The United States is currently focused on dealing with the threat posed by North Korea's nuclear and missile development programs instead of formally ending the 1950-53 Korean War with a peace treaty, a senior state department official said Tuesday.

Daniel Kritenbrink, assistant secretary of state for East Asian and Pacific affairs, also insisted that the U.S. should focus on demonstrating its strong commitment to the defense of South Korea and Japan rather than signing a peace treaty with Pyongyang.

"I think, candidly speaking, rather than focusing on a peace treaty, I think we would rather focus on the immediate problem," he said when asked if the incumbent administration would sign a peace treaty formally ending the Korean War during a hearing before the House foreign affairs subcommittee on the Indo-Pacific.

The Korean War ended with an armistice treaty, technically leaving South and North Korea at war to date.

"So we have stated what our long-term aspirations might be. But the immediate threat is the growing threat from North Korea's missile and nuclear programs and unprecedented number of (missile) launches," added Kritenbrink.

North Korea test-fired a new solid-fuel intercontinental ballistic missile last week, marking its 12th ICBM launch since the start of last year.

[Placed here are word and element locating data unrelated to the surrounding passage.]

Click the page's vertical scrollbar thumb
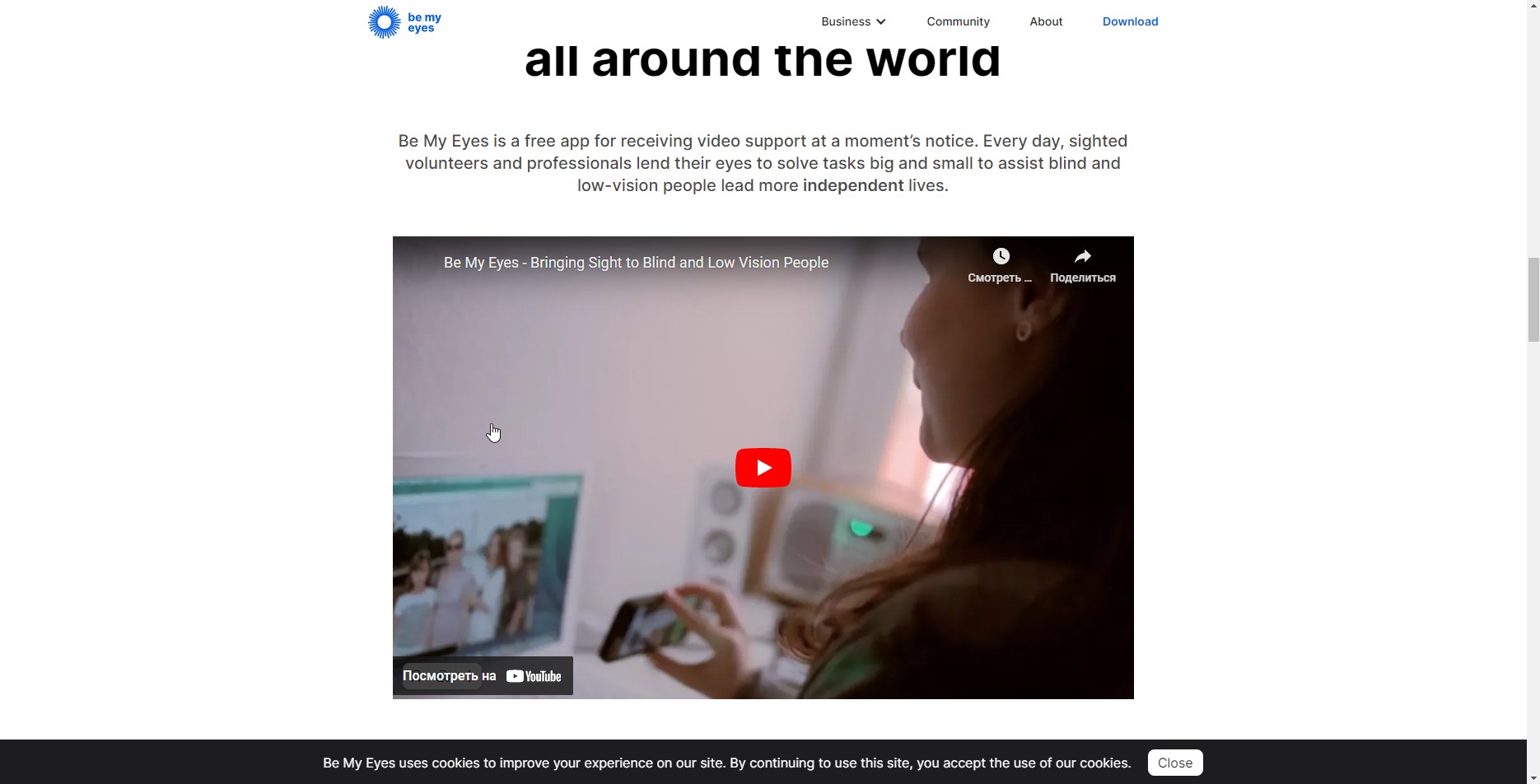 1533,299
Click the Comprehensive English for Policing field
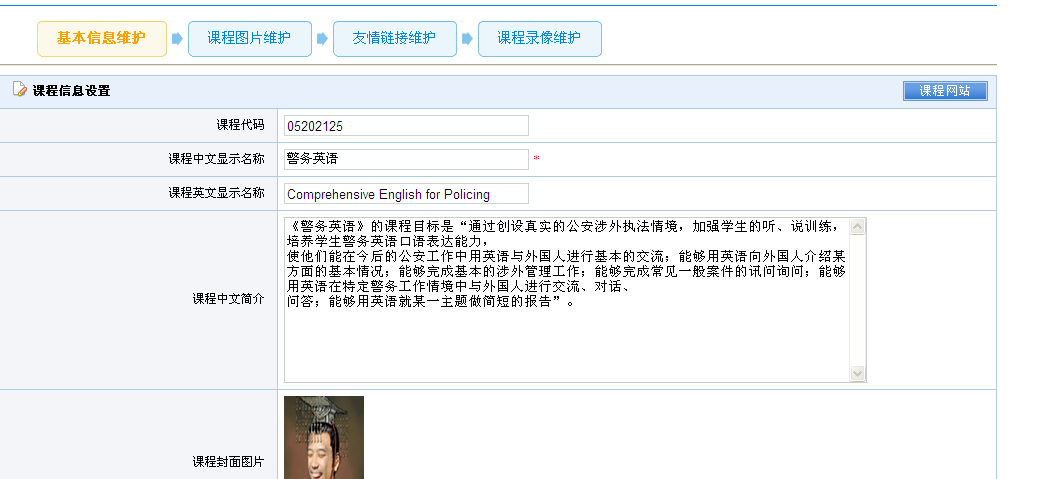The image size is (1048, 479). pyautogui.click(x=405, y=194)
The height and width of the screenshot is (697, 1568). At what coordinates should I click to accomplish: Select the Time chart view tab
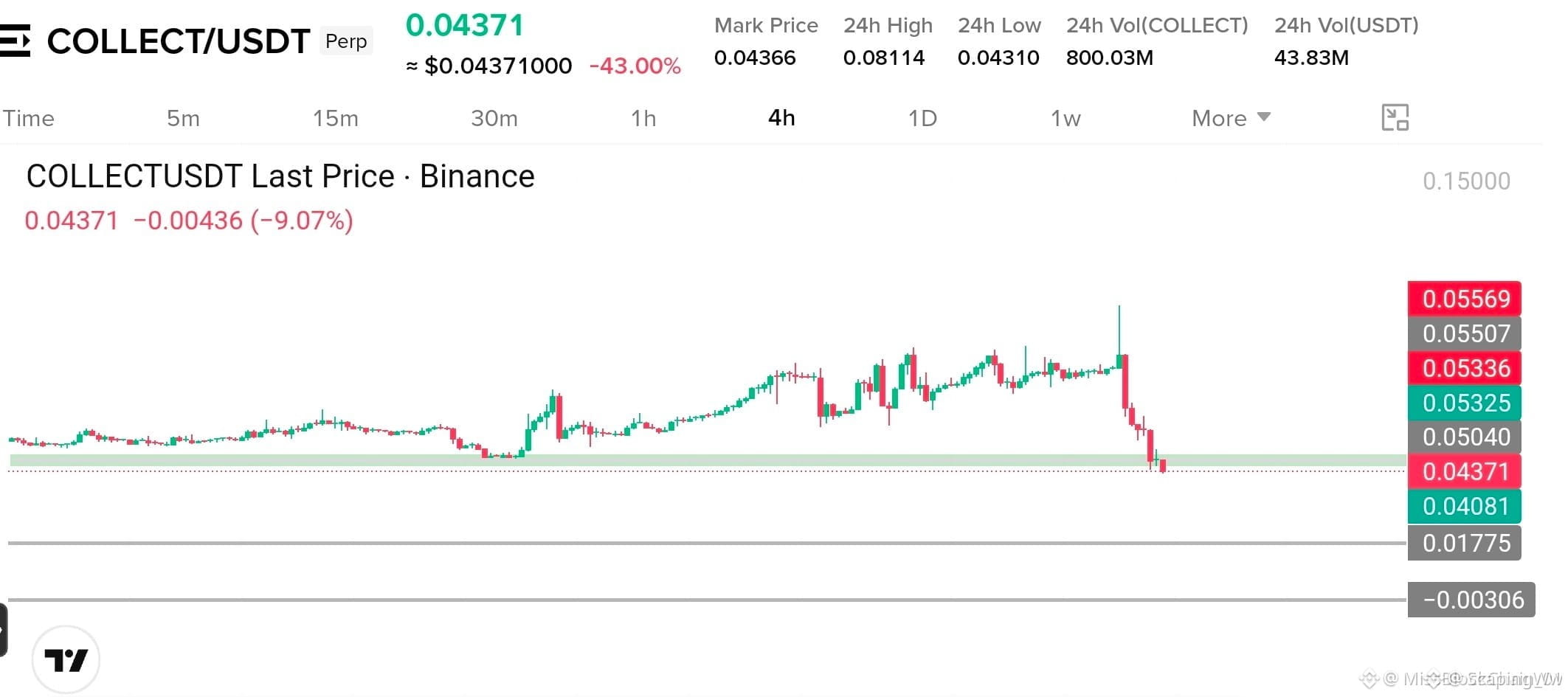tap(28, 118)
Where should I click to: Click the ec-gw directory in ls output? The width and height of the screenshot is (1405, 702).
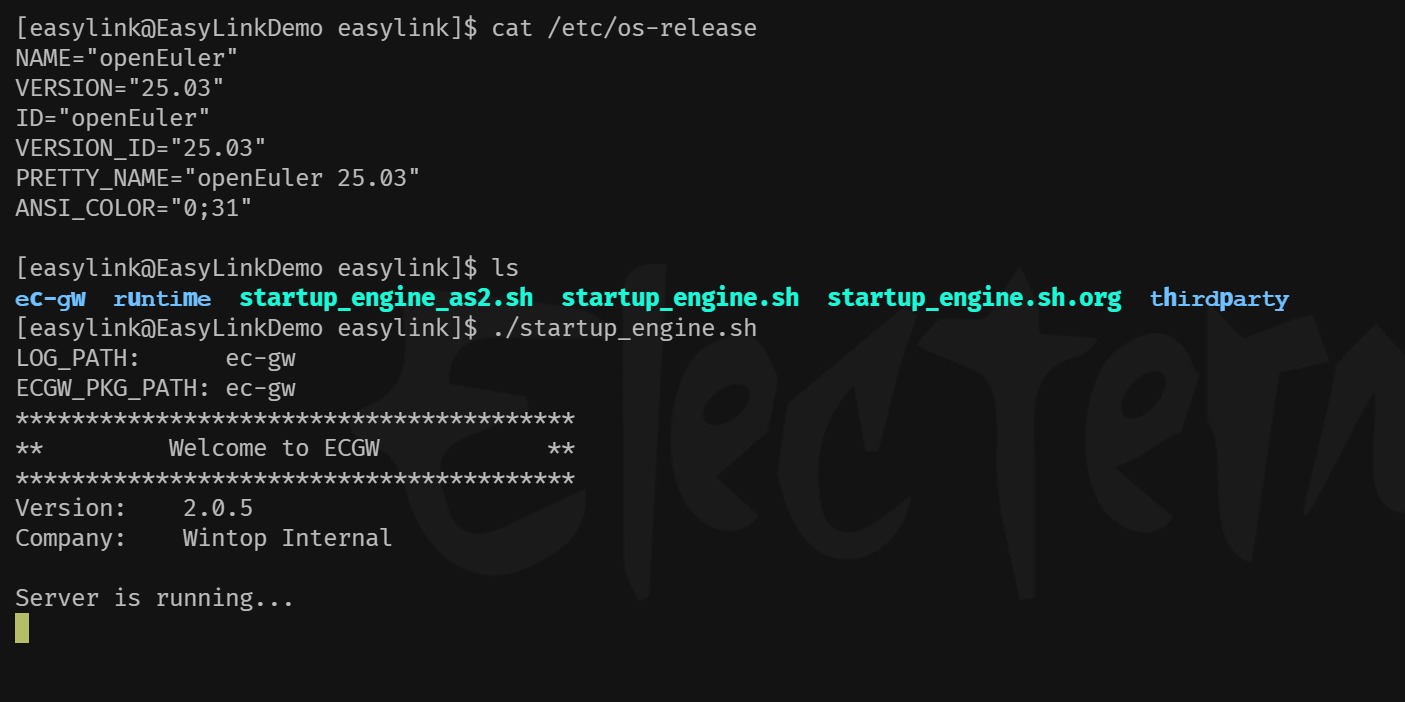pos(50,298)
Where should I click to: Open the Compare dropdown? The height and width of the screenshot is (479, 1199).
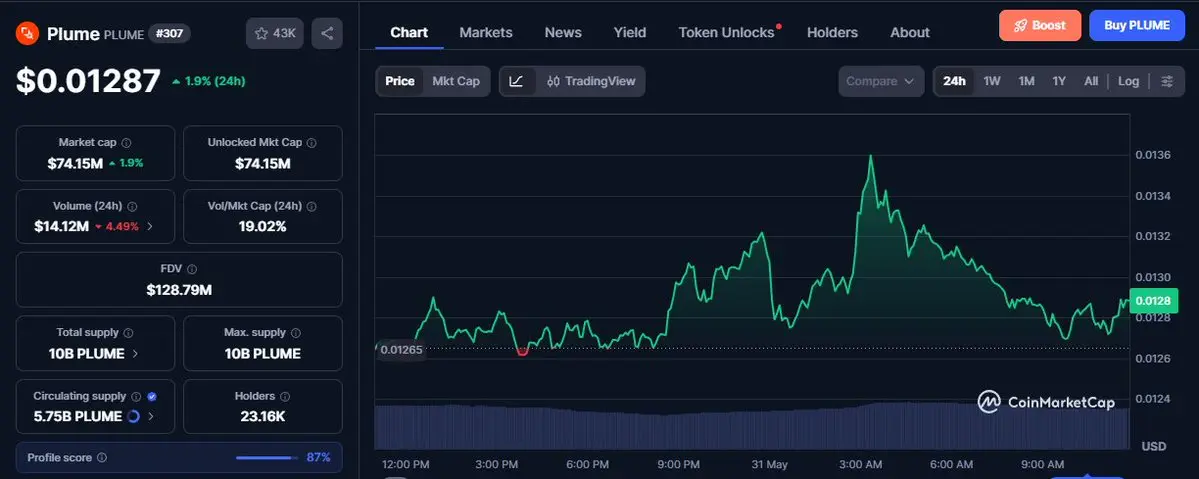(881, 81)
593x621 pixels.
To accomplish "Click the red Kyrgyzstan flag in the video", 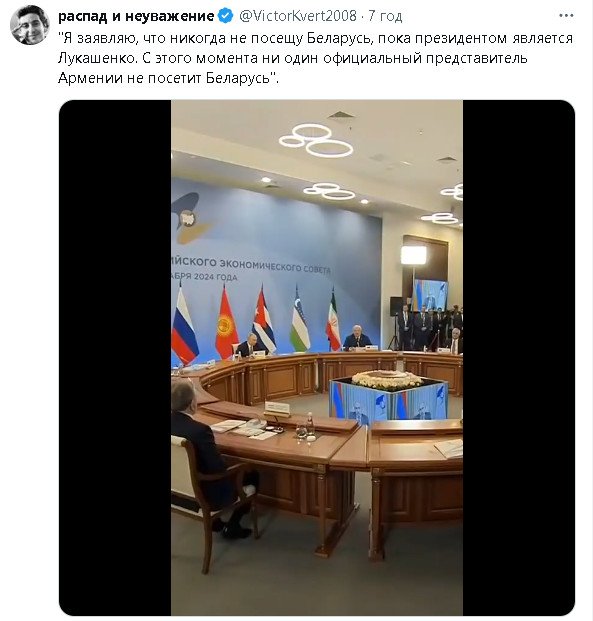I will point(227,323).
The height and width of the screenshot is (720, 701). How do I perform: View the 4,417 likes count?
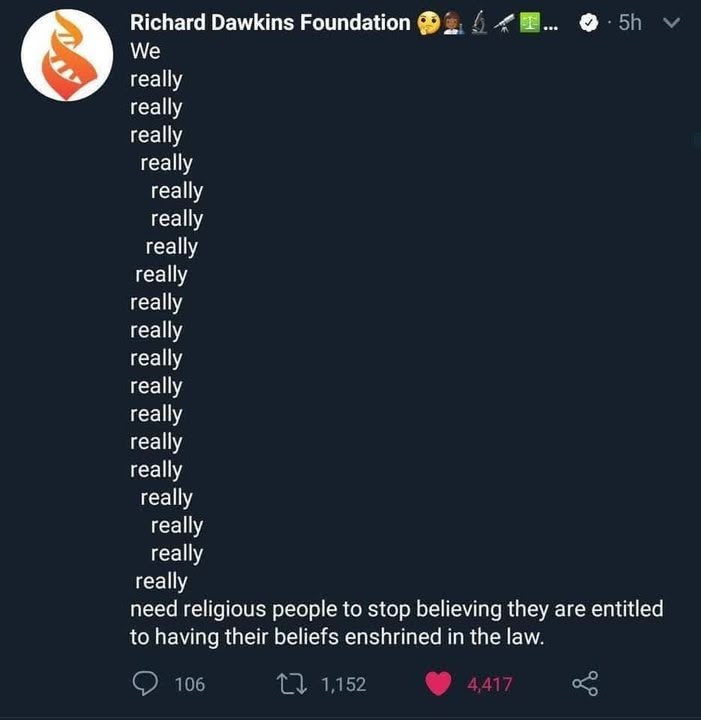coord(490,684)
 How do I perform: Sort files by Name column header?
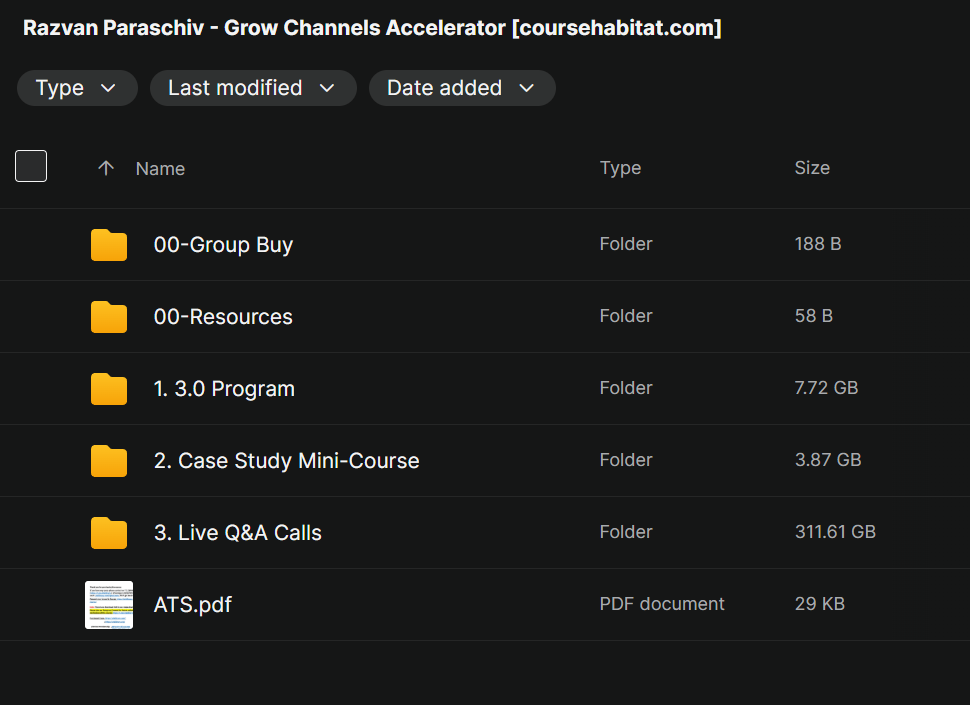pyautogui.click(x=160, y=168)
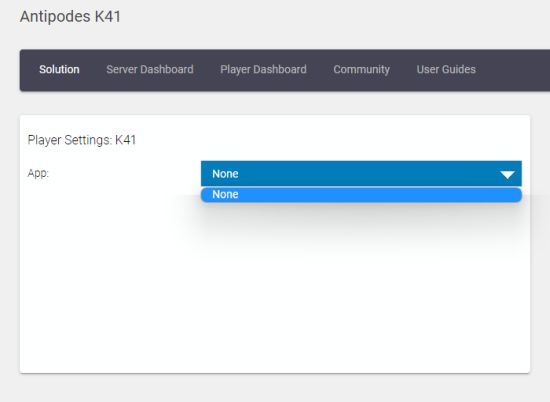The image size is (550, 402).
Task: Click the word Player in Player Dashboard
Action: 235,70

The country also fired 69 ballistic missiles in 2022, marking a new annual record for ballistic missile launches.

"I think our focus right now is twofold: (It) is demonstrating the strength of our deterrent capabilities, the strength of our security treaty commitments to our Korean and Japanese allies and our resolve to make sure we strictly implement" those commitments, said Kritenbrink. (Yonhap)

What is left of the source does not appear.